**Task details:** Note each line in the data holding the string "computer" and report it.

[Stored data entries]
------------------------------------------------------------------------

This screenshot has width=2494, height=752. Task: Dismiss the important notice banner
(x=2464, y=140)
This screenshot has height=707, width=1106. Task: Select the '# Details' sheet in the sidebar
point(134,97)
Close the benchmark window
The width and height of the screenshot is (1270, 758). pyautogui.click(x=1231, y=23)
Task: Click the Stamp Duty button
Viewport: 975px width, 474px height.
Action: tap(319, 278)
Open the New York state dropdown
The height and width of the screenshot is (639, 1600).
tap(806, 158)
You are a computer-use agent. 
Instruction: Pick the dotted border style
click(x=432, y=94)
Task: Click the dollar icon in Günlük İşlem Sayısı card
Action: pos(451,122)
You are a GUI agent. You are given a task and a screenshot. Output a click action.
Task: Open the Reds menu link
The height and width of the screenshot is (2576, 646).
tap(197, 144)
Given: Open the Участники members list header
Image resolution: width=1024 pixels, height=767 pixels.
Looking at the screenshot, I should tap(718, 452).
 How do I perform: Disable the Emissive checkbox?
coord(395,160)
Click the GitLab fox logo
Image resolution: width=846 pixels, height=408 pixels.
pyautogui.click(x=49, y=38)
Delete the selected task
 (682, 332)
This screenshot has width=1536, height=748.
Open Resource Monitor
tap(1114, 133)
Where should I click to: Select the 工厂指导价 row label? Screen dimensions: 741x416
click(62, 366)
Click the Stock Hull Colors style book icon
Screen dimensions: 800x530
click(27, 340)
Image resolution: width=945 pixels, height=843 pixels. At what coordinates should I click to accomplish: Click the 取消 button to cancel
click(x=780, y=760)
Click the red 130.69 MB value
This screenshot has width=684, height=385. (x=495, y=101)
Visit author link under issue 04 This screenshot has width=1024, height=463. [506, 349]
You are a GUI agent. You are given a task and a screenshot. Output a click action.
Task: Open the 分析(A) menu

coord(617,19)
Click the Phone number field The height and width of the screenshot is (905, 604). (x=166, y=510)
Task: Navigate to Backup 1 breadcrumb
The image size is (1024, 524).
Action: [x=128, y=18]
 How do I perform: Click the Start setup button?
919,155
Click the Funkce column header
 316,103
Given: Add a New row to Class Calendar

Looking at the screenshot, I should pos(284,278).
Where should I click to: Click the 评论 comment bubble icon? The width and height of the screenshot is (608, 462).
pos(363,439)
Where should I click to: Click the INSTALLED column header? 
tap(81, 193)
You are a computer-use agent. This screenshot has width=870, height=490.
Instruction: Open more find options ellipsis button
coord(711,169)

------------------------------------------------------------------------

**Expected answer:**
You are a computer-use agent. 
You are a computer-use agent. This screenshot has width=870, height=490.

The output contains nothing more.